--- Testo fornito ---

L’intera procedura di emendamento ha seguito dunque un iter che solo parzialmente rispetta quanto previsto dalla Costituzione, dalla legislazione attuativa e dalla giurisprudenza (legge del 4 marzo 1998, sentenze della Corte costituzionale del 31 ottobre e del 28 novembre 1995), nonché dai regolamenti parlamentari. Il percorso è stato si veloce, come detto, ma estremamente complesso (nonché opaco) col coinvolgimento di una serie di attori il cui intervento non è procedimentalizzato. Ci riferiamo non tanto al parere della “camera pubblica”, organo rappresentativo di vari soggetti “sociali” (previsto dalla legge e dal regolamento del Consiglio della Federazione) quanto alla nomina del gruppo dei 75 “esperti”, ai rapporti tra tale gruppo e il comitato della Duma per la legislazione (nel gruppo sono stati inclusi a fini di coordinamento i due presidenti dei comitati per la legislazione delle due camere nonché diversi parlamentari nonchè i capogruppi dei 4 partiti della Duma), ai rapporti con una serie di altri attori non statali (cittadini, associazioni di categoria, istituzioni regionali o locali) i cui input sono stati evocati negli incontri e nei resoconti ufficiali senza spiegare in che modo siano stati sentiti o consultati. Non ben chiarite le modalità per la presentazione degli emendamenti e come questi siano stati tenuti in conto. Alla fine è stato lo stesso Presidente a porre fine al balletto degli emendamenti (circa 1000) selezionando quelli che ha ritenuto accettabili e proponendo un testo rivisto per la seconda lettura, replicato senza modifiche nella terza.

--- Consegna a ---
Nel testo fornito, da quanti “esperti” era composto il gruppo nominato durante la procedura di emendamento?

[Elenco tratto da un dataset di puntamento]
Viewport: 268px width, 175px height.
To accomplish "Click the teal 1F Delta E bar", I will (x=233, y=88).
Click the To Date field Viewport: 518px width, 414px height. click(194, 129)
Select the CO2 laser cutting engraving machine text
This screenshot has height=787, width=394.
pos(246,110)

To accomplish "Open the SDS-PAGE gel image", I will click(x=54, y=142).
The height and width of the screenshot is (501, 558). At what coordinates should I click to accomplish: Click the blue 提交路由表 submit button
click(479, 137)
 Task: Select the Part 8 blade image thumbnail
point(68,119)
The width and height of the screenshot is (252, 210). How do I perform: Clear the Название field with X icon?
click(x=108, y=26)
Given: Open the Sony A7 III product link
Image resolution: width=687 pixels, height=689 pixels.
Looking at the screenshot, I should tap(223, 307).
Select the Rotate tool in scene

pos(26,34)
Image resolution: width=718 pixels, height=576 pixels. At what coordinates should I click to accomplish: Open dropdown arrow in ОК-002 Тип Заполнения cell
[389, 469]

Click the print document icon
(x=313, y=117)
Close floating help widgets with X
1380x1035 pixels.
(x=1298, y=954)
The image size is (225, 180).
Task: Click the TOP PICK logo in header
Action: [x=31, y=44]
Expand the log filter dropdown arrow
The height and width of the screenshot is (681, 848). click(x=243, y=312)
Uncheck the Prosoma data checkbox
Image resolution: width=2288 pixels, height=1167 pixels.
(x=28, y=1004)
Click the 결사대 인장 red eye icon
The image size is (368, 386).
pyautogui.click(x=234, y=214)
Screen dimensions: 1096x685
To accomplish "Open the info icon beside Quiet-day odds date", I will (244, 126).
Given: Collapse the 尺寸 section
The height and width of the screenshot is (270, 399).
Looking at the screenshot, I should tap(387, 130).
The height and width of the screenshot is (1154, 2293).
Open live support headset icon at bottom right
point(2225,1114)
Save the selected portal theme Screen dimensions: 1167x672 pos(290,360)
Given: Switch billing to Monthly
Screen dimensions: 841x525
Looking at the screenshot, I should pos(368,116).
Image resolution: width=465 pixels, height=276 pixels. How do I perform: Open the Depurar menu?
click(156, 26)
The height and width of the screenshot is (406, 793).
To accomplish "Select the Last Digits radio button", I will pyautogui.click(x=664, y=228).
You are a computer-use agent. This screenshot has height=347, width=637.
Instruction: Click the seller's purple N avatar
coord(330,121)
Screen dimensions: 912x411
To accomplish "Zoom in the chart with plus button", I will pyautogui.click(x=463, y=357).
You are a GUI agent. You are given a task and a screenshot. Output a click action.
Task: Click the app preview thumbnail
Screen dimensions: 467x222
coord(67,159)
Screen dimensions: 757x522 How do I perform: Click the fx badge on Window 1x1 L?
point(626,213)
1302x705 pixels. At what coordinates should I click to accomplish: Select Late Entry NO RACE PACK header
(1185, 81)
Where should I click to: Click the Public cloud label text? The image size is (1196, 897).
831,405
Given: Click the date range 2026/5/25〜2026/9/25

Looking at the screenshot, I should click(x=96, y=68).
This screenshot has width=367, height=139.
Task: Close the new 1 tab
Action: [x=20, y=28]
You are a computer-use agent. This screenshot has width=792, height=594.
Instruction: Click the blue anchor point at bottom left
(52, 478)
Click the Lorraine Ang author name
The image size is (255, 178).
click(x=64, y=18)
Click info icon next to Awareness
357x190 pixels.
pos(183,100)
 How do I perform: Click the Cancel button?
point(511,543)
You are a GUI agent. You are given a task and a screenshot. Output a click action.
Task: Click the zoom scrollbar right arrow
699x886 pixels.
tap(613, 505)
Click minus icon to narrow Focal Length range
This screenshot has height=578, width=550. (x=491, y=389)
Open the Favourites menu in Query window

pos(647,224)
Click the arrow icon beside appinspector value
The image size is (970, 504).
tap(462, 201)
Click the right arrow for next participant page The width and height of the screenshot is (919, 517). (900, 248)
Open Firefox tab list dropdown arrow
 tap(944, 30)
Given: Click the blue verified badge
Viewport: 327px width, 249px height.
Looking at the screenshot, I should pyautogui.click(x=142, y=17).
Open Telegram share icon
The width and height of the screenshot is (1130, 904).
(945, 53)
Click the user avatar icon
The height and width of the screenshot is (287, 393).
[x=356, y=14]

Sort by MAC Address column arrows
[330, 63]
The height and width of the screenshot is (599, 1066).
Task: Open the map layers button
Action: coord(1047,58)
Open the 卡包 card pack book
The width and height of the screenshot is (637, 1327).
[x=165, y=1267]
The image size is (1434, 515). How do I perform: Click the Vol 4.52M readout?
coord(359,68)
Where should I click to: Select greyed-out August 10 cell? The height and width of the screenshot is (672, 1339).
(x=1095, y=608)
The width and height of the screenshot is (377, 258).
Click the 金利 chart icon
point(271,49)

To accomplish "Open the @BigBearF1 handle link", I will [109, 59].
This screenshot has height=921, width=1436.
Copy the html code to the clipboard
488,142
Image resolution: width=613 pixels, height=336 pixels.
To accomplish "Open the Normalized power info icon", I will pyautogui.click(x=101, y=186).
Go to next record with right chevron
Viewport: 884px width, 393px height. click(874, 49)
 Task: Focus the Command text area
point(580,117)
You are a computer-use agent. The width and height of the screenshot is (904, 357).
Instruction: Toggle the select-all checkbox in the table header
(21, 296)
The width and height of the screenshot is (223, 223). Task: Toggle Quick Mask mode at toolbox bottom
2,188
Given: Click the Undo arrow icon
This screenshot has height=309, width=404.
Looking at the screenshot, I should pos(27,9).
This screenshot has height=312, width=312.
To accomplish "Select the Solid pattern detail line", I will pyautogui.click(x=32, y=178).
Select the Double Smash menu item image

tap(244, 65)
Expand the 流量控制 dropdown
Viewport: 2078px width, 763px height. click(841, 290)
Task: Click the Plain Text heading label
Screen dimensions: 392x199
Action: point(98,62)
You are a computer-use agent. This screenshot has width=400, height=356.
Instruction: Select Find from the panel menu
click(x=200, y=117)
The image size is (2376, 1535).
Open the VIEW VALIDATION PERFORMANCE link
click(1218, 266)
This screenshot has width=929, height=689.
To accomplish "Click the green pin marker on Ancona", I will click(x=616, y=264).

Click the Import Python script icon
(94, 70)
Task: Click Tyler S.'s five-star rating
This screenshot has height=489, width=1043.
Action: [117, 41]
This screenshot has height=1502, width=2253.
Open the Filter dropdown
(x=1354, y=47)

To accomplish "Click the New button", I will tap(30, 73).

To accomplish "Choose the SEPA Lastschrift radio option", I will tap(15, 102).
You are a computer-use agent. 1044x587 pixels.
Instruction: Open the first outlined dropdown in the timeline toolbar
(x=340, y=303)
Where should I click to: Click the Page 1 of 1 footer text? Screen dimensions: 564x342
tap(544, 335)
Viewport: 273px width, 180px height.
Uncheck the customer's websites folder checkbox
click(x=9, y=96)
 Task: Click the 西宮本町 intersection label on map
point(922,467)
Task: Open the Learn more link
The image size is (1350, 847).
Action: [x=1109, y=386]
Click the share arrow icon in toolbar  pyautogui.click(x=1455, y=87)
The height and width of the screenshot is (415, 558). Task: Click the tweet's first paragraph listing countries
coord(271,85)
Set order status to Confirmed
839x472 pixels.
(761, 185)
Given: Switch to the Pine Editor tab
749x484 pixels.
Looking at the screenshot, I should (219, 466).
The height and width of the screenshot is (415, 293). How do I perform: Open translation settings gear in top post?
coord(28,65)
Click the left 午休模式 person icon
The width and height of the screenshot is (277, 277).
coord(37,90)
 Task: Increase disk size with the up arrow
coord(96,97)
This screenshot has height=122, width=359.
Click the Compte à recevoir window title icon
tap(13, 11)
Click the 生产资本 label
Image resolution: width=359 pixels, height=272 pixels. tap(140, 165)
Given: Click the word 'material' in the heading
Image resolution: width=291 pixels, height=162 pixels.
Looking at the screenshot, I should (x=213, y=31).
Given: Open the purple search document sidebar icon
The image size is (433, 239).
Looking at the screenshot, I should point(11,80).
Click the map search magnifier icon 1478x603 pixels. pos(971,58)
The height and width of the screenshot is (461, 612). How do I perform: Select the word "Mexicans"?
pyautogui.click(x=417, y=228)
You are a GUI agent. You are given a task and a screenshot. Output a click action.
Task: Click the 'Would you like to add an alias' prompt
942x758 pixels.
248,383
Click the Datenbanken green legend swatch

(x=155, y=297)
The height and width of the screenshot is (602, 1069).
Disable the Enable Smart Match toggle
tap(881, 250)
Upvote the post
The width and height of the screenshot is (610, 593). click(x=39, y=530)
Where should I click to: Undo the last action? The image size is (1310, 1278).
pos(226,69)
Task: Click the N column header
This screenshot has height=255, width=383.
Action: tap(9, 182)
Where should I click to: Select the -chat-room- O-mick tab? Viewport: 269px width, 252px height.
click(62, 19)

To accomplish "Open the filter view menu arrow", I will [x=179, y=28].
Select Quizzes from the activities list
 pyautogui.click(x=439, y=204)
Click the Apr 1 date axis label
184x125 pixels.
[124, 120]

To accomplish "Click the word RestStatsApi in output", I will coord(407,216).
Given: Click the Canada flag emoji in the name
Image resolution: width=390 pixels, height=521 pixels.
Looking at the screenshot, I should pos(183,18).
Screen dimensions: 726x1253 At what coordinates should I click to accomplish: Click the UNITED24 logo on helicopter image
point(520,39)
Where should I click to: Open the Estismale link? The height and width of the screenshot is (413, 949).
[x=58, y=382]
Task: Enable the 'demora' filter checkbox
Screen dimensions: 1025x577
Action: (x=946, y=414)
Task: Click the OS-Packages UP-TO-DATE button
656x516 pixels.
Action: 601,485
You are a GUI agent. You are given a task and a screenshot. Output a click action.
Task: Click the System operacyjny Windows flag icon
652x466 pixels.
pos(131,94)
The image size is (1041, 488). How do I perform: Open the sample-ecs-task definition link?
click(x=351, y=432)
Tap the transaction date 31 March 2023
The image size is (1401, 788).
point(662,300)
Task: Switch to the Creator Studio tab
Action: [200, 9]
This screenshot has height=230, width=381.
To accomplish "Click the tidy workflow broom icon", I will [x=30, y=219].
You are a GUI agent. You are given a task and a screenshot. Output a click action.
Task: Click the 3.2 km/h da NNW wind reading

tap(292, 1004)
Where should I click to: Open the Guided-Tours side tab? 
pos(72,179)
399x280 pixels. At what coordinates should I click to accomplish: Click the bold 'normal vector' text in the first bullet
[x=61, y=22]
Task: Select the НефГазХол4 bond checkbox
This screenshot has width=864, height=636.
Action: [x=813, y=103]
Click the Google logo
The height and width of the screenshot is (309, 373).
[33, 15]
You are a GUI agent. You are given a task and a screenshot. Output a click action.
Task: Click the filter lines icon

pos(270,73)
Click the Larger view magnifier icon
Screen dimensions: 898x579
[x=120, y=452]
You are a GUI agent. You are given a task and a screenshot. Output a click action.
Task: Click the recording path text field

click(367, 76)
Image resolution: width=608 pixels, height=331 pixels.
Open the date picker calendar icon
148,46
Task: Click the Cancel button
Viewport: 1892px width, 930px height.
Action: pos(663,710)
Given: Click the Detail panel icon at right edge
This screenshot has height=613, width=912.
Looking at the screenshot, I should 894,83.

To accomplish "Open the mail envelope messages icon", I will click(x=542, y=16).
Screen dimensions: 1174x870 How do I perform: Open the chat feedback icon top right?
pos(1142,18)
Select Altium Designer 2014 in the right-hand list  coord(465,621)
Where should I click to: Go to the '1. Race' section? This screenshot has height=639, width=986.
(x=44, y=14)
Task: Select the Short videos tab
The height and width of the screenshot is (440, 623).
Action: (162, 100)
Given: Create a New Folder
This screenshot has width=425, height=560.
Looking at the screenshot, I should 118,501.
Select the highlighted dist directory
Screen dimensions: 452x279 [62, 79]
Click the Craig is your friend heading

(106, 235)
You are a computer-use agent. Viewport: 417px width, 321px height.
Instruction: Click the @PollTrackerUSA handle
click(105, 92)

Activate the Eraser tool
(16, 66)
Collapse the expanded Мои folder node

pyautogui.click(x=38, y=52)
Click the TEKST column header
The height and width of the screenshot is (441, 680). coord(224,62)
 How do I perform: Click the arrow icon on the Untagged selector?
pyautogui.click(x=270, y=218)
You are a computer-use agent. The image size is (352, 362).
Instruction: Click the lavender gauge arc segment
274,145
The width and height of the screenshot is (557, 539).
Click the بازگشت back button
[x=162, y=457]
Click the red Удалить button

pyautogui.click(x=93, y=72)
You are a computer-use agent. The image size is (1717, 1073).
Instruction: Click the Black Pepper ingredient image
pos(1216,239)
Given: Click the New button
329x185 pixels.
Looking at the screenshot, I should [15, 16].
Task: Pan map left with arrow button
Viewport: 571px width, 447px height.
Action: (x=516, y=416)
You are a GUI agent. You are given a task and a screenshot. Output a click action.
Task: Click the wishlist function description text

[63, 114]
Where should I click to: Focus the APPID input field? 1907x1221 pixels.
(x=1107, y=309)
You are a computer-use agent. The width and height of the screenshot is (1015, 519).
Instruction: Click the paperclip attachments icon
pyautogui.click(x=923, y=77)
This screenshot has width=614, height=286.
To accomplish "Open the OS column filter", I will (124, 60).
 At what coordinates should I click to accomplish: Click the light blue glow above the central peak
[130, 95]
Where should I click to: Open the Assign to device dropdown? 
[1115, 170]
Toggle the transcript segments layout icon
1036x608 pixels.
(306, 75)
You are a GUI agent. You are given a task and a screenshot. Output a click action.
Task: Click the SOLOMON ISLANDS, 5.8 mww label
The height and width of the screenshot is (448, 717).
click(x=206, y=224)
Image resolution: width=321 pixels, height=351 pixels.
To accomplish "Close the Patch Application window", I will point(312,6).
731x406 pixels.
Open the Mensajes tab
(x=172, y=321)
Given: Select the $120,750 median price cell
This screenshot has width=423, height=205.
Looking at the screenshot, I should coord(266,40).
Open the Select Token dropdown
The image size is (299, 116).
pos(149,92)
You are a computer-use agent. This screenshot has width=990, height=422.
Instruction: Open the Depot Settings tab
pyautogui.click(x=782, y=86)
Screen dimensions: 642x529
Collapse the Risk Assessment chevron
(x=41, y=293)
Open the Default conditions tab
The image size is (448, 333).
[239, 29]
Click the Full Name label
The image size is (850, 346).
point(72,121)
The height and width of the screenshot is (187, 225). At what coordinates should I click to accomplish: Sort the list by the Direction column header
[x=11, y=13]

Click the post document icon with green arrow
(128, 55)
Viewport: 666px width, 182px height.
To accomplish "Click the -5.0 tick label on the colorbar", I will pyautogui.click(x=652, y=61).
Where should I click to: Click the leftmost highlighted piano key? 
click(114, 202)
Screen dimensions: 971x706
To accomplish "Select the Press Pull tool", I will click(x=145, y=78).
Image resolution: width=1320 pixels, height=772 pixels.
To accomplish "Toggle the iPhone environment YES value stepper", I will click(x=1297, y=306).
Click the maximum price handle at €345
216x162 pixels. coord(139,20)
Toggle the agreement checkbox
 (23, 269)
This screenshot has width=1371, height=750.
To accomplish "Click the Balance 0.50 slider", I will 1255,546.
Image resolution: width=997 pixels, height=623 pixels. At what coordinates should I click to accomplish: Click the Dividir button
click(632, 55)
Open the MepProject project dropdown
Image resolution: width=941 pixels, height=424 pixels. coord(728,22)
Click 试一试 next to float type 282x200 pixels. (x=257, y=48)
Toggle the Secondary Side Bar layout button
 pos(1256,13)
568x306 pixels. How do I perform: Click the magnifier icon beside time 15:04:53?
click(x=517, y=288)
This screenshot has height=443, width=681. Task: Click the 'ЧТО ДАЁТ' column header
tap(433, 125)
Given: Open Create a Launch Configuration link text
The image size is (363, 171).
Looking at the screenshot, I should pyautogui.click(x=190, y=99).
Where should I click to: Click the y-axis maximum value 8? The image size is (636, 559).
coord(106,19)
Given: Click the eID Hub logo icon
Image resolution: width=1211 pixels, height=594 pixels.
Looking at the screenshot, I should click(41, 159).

--- Consegna b ---
Ricopia tali e quali le righe dell'elenco, dalla prima fino a quella che contiene "click(x=108, y=26)", inclusa.

--- Risposta a ---
Da 75 esperti.

--- Risposta b ---
Viewport: 268px width, 175px height.
To accomplish "Click the teal 1F Delta E bar", I will (x=233, y=88).
Click the To Date field Viewport: 518px width, 414px height. click(194, 129)
Select the CO2 laser cutting engraving machine text
This screenshot has height=787, width=394.
pos(246,110)

To accomplish "Open the SDS-PAGE gel image", I will click(x=54, y=142).
The height and width of the screenshot is (501, 558). At what coordinates should I click to accomplish: Click the blue 提交路由表 submit button
click(479, 137)
 Task: Select the Part 8 blade image thumbnail
point(68,119)
The width and height of the screenshot is (252, 210). How do I perform: Clear the Название field with X icon?
click(x=108, y=26)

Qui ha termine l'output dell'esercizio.